* The problem
Copy out each entry precisely; no image belongs in the result.

* Supplied material
Start of Block
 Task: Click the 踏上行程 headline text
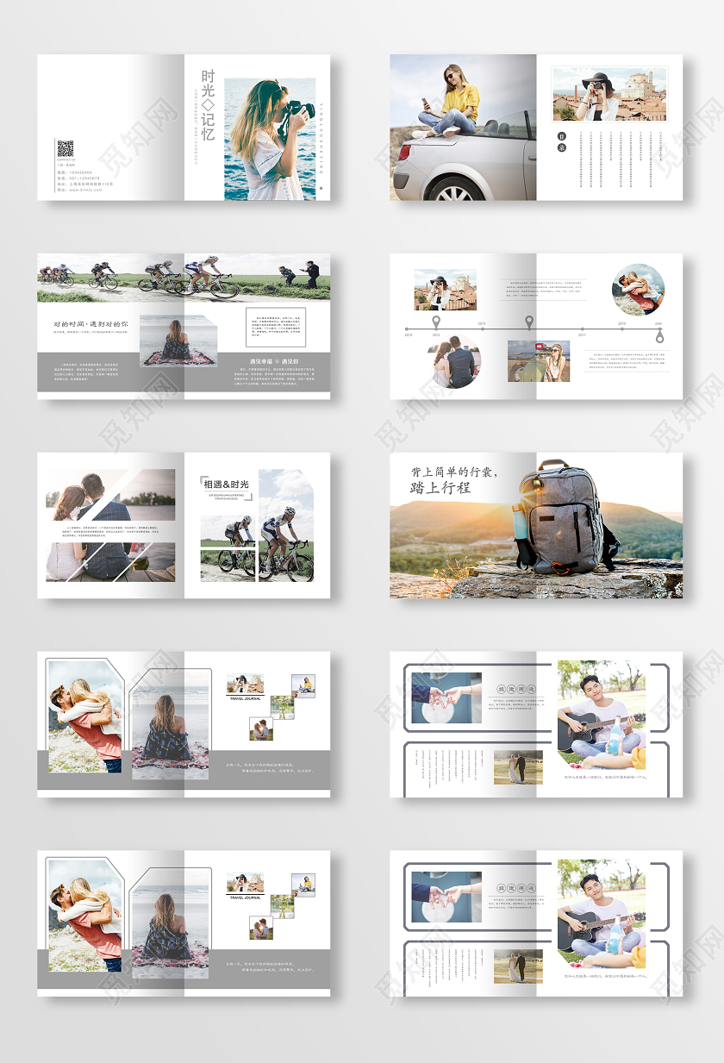tap(440, 488)
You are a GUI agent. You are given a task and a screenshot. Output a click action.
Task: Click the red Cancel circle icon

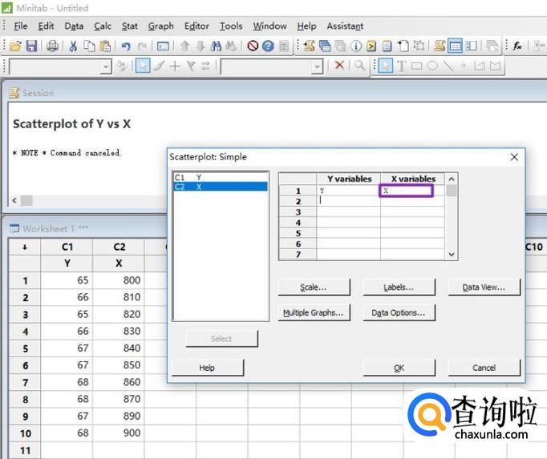253,46
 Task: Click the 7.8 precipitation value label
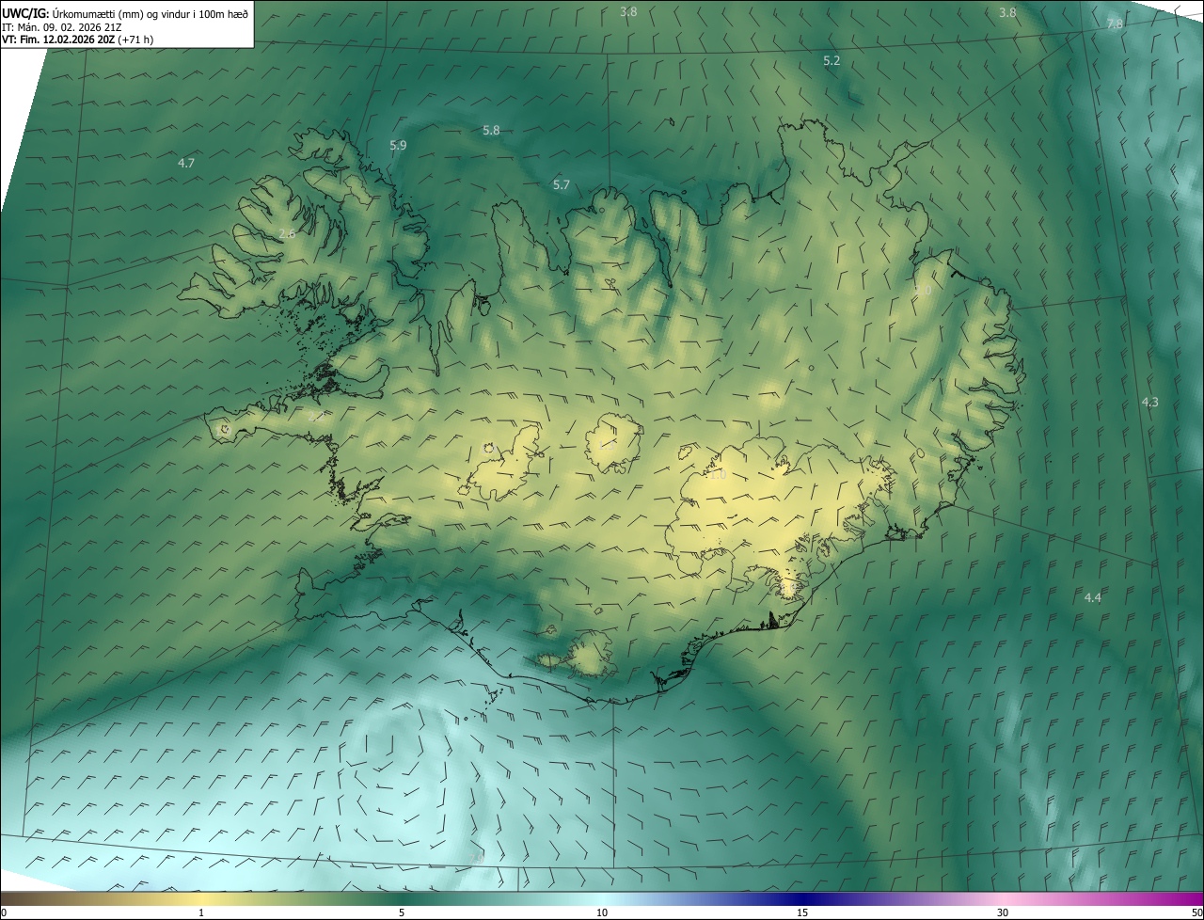tap(1115, 24)
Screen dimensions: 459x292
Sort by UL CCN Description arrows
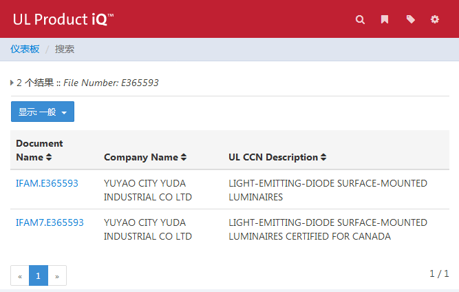pos(323,158)
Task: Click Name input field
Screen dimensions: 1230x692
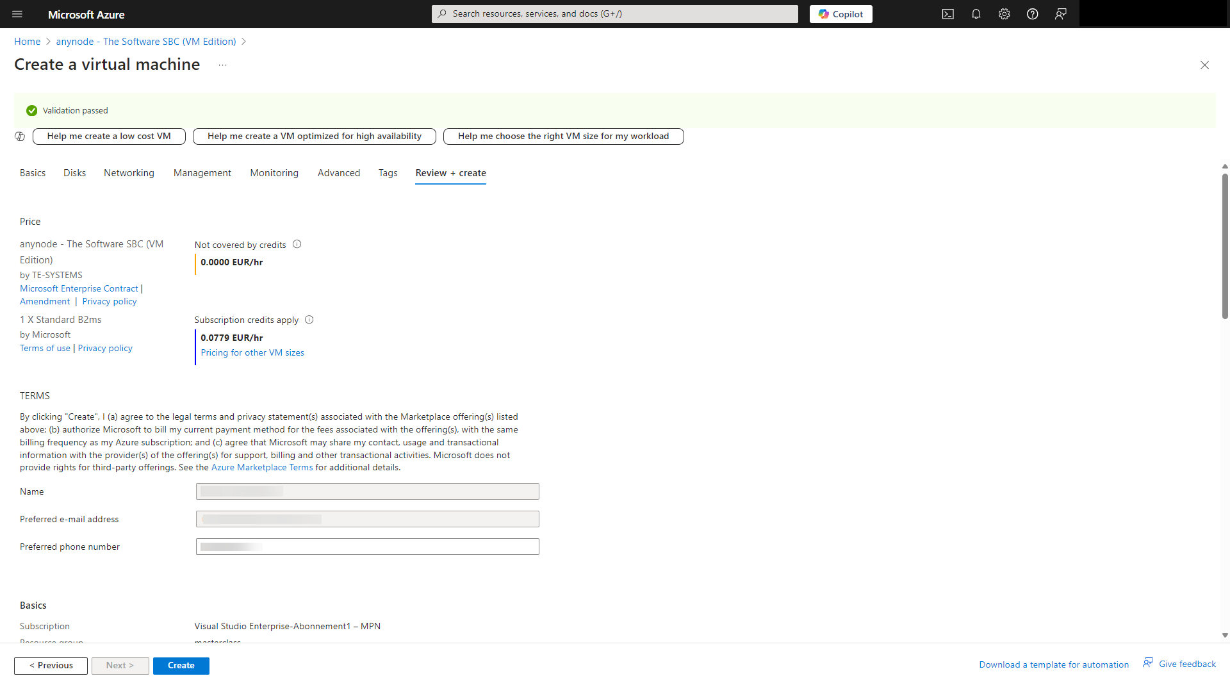Action: coord(368,491)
End of Block
* Exercise output
 Task: Click the 踏上行程 headline text
tap(440, 488)
You are a GUI agent. You are given a task and a screenshot. Output a click action.
Task: Click the red Cancel circle icon

253,46
 Task: Click the 7.8 precipitation value label
tap(1115, 24)
Screen dimensions: 459x292
Sort by UL CCN Description arrows
pos(323,158)
Task: Click Name input field
Screen dimensions: 1230x692
Action: coord(368,491)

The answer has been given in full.